La croissance mondiale doit passer de 2,9% en 2013 à 3,6% en 2014.
©Reuters

Money money money !

A en croire l'agence de notation Moody's, les Etats-Unis seraient à la veille d'une très grande phase de croissance. Une vision crédible mais qui est néanmoins sujette à caution.

Atlantico : Selon les prévisions du Fond monétaire international, la croissance mondiale doit passer de 2,9% en 2013 à 3,6% en 2014. Que penser de ces prévisions ? Sont-elles crédibles ?

Alexandre Baradez : Oui, ces prévisions sont tout à fait crédibles dans la mesure où les États-Unis devraient conserver ce rythme de croissance soutenue, que le Japon a mis en place une série de mesures de relance budgétaire et monétaire (les Abenomics) et que l’Europe poursuit son intégration et le rythme de ses réformes structurelles tout en assouplissant, certes modestement, certaines mesures d’austérité (renégociation des dettes sur durée plus longue et date ultérieure pour atteindre objectif de déficit public). 

Nous pourrions également assister à un rebond des pays émergents dans le cadre d’un possible rebond des matières premières dont les prix ont été tirés à la baisse depuis plusieurs années et ce, en raison d’un tassement de la demande mondiale impactée par les crises successives des subprimes aux États-Unis et de la dette en Europe. L’abondance des liquidités présentes dans le marché pourrait également favoriser ce mouvement de hausse. Des doutes persistent toutefois sur le niveau de croissance de la Chine qui s’est lancée dans un vaste chantier à long terme de réformes structurelles et dont le secteur financier connait, depuis quelques mois, certaines tensions sur le marché interbancaire notamment (juin dernier et récemment au mois de décembre).

■ CONSIGNE DE TRAVAIL A ■
Répondez aux questions suivantes à partir de l'extrait sur les prévisions de croissance :
(i) Selon quelle agence de notation les États-Unis seraient-ils à la veille d'une très grande phase de croissance ?
(ii) Quel nom porte la série de mesures de relance budgétaire et monétaire mise en place par le Japon ?
(iii) Quel pays connaît des tensions sur le marché interbancaire dans son secteur financier ?
■ CONSIGNE DE TRAVAIL B ■
Dans l'extrait sur les prévisions de croissance, renommez "Moody's" en "Standard & Poor's", puis réécrivez tout ce qui va de "Money money money" jusqu'à "sujette à caution.".

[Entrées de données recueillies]
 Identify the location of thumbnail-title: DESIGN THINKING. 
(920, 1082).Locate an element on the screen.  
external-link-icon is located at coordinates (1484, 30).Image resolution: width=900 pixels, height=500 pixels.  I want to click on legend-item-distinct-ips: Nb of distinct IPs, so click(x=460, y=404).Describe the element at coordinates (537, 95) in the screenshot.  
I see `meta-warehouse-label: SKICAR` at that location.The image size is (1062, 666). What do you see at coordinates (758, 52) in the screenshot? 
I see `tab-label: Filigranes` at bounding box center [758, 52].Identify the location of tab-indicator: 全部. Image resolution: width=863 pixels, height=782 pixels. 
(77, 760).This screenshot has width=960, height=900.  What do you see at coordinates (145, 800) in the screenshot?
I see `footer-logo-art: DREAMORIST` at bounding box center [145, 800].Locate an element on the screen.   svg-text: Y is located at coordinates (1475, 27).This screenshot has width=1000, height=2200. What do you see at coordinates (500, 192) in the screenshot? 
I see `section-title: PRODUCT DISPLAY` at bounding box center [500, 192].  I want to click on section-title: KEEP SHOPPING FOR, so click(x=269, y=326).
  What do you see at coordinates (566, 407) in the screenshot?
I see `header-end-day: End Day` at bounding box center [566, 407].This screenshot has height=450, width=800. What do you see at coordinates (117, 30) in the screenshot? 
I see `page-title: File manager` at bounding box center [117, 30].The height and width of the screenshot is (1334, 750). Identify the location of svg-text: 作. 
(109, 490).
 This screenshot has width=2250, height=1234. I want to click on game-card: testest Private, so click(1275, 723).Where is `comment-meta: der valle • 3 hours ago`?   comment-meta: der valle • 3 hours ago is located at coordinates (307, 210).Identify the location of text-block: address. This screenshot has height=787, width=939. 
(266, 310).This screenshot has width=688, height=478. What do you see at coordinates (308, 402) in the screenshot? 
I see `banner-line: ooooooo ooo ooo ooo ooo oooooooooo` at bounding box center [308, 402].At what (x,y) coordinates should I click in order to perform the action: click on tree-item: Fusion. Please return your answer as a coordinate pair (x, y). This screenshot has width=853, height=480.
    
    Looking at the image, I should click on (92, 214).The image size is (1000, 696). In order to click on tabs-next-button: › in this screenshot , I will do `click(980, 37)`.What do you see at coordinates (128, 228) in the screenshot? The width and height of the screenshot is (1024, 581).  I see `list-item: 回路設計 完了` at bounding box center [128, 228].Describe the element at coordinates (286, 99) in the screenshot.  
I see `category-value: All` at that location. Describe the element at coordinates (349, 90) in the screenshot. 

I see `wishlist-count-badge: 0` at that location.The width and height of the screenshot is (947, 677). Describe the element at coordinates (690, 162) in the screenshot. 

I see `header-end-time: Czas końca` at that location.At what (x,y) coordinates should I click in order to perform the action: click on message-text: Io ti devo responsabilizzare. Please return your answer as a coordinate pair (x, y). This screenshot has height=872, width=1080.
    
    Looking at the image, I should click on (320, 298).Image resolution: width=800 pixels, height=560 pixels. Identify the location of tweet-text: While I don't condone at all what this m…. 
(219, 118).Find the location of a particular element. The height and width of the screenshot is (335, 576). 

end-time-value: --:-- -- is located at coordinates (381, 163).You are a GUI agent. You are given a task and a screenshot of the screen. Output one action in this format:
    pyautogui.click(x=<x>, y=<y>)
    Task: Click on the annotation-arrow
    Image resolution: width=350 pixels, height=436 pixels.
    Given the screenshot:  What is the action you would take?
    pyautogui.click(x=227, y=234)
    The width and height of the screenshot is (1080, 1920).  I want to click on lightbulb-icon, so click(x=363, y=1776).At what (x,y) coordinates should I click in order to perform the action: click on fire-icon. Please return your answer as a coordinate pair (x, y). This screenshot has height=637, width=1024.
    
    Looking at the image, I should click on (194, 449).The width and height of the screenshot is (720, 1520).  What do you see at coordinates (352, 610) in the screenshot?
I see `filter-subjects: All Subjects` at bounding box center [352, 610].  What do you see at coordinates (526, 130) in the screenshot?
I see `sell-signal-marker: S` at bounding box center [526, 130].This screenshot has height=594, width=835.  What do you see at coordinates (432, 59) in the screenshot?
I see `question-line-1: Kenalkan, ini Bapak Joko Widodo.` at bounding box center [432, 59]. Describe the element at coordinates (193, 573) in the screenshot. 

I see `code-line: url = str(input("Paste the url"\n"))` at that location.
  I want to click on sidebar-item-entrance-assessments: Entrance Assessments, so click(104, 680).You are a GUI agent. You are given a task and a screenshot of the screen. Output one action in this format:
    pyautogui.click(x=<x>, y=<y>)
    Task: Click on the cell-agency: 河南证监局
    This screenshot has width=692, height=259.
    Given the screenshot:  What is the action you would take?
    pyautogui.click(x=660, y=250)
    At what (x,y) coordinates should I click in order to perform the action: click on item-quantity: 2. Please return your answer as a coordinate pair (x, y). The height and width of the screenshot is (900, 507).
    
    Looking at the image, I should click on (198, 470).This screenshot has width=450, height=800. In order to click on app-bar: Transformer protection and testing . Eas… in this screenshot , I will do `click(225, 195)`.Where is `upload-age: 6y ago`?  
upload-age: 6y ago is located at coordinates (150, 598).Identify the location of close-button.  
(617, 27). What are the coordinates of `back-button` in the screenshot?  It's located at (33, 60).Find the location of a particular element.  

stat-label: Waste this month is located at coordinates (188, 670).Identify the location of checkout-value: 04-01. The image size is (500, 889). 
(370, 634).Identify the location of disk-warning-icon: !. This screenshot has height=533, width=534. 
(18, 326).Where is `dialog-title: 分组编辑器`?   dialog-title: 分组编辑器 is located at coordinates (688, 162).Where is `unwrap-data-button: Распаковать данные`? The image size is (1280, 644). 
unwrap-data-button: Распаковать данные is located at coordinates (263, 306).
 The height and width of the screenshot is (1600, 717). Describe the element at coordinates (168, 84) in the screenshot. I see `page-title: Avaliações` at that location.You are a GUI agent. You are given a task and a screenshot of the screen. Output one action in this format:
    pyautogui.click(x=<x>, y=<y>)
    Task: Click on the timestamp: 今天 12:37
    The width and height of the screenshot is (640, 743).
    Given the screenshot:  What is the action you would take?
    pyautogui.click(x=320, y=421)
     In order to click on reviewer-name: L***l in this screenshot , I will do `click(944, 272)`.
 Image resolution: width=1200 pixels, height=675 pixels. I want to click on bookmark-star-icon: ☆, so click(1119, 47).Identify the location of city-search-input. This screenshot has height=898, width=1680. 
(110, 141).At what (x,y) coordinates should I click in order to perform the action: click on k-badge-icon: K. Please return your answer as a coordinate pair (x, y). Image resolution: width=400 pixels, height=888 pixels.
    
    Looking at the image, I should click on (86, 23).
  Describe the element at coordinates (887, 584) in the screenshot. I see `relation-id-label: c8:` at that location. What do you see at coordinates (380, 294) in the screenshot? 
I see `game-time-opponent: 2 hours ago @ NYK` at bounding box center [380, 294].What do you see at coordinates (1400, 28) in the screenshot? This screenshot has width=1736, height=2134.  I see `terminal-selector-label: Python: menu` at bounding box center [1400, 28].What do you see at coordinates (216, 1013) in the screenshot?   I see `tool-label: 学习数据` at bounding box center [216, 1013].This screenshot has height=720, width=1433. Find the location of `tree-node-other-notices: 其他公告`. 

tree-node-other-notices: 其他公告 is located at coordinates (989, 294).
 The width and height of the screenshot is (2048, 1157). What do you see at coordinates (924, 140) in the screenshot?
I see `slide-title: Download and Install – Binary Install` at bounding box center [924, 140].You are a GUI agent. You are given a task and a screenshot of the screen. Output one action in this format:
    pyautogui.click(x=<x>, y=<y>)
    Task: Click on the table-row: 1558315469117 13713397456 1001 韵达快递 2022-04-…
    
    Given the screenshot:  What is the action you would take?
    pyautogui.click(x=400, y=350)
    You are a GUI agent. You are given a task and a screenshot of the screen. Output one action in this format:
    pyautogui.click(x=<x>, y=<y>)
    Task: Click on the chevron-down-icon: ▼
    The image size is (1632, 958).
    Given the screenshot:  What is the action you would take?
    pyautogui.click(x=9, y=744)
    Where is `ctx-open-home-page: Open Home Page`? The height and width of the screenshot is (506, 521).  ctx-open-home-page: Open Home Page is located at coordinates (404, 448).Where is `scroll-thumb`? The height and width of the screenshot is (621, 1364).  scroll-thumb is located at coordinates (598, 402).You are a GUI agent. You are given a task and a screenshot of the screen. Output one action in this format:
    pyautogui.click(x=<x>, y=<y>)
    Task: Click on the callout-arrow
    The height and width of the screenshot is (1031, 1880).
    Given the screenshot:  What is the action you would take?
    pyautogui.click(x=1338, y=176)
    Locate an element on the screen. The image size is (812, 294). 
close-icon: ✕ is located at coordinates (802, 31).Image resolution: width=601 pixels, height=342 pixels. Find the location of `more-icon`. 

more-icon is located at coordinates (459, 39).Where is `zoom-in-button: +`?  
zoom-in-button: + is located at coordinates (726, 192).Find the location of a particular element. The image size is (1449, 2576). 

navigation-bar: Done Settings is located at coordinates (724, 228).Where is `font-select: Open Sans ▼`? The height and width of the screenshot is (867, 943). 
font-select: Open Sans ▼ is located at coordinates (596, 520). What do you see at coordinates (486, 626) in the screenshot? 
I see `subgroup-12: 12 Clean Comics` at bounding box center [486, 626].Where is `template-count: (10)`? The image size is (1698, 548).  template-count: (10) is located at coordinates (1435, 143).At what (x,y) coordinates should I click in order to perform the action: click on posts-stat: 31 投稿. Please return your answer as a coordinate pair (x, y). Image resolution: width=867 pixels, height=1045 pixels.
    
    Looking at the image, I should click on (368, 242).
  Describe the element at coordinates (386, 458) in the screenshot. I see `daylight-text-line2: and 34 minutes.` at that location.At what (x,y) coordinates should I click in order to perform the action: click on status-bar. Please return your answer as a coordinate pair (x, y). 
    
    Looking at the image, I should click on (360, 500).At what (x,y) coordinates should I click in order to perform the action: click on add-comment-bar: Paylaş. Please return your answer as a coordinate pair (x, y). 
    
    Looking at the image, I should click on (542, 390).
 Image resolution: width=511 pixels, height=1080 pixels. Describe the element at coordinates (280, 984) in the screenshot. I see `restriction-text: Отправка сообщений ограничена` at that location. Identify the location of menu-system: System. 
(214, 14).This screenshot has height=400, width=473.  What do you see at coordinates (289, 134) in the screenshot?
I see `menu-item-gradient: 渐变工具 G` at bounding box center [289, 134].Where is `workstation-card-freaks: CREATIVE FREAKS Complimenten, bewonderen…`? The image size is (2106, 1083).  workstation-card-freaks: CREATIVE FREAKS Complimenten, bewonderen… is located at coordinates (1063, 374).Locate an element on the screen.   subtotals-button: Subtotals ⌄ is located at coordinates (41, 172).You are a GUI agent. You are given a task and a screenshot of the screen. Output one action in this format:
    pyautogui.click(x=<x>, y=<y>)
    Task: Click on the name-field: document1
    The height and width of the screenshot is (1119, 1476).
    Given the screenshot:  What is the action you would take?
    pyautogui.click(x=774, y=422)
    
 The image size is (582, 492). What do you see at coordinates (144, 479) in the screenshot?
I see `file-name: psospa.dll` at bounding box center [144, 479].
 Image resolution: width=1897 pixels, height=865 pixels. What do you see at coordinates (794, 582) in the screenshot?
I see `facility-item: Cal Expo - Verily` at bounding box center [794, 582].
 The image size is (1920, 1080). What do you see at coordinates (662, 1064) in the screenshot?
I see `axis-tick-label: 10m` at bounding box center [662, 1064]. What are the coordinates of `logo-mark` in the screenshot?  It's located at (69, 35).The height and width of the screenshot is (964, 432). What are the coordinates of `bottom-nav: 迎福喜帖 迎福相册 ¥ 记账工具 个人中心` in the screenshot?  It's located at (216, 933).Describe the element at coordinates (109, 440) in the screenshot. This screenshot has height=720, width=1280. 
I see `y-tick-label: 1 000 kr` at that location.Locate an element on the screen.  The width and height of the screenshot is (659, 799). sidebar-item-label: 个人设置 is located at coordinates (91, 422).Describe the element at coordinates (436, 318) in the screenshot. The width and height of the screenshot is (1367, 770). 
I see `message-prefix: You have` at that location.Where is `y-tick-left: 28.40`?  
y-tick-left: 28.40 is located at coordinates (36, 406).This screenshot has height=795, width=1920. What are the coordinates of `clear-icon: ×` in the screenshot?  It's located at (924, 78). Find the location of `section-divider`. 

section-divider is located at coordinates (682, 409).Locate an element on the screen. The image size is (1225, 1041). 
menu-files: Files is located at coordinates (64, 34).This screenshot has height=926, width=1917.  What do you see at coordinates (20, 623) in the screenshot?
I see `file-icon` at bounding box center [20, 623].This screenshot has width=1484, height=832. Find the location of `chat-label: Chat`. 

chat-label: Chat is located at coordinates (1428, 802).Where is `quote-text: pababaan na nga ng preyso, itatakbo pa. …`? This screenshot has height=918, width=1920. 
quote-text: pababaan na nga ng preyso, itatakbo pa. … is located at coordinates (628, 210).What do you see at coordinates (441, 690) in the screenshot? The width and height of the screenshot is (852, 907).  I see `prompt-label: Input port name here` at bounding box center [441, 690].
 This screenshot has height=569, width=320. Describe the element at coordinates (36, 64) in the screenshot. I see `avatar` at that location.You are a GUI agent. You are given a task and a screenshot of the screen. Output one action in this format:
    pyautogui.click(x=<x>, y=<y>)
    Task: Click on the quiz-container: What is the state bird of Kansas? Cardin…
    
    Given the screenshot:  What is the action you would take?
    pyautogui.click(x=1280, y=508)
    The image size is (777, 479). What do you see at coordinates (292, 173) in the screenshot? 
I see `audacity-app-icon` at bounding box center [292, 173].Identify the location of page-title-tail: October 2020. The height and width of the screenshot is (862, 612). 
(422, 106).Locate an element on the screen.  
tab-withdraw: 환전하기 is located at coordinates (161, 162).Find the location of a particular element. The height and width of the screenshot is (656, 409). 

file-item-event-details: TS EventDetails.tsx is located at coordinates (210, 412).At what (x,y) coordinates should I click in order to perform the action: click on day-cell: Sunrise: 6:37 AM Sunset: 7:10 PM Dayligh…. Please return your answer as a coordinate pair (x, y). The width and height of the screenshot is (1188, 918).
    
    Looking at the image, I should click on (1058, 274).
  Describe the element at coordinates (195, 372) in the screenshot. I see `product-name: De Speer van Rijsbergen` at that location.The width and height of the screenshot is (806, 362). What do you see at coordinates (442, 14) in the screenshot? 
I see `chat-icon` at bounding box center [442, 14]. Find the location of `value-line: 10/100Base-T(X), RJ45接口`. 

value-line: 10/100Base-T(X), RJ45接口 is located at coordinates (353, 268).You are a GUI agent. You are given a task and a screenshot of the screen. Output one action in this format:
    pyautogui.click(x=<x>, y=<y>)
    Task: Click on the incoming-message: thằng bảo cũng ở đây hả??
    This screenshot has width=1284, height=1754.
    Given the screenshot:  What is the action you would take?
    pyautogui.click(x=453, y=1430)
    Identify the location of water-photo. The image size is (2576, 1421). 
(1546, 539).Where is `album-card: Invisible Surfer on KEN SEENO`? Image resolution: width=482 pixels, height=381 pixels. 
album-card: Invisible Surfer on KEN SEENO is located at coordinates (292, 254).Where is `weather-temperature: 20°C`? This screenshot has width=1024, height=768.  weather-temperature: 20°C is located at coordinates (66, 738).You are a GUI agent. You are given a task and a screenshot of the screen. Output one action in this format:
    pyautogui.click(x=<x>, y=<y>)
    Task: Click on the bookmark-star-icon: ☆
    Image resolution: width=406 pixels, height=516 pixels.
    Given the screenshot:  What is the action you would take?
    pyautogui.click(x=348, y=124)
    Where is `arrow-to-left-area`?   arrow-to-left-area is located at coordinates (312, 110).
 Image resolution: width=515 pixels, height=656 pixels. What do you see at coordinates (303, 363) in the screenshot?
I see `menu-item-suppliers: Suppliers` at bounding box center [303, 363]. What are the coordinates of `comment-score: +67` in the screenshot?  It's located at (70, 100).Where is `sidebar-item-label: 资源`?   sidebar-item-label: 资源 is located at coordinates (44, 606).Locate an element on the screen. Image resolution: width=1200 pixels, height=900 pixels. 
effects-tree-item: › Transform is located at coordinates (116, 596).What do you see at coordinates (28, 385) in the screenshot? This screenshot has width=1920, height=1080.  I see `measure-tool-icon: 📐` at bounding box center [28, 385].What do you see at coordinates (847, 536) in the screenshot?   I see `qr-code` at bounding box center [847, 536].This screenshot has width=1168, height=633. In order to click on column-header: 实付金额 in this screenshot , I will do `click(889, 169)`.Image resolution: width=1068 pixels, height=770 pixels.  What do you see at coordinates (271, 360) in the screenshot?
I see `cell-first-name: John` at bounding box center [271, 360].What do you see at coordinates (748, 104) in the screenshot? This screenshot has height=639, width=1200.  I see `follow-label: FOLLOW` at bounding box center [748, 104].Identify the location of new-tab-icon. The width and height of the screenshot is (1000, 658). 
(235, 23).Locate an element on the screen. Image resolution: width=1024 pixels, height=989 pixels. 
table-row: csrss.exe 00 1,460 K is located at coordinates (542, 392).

■ RÉPONSE ATTENDUE A ■
(i) Moody's.
(ii) Les Abenomics.
(iii) La Chine.

■ RÉPONSE ATTENDUE B ■
Money money money !

A en croire l'agence de notation Standard & Poor's, les Etats-Unis seraient à la veille d'une très grande phase de croissance. Une vision crédible mais qui est néanmoins sujette à caution.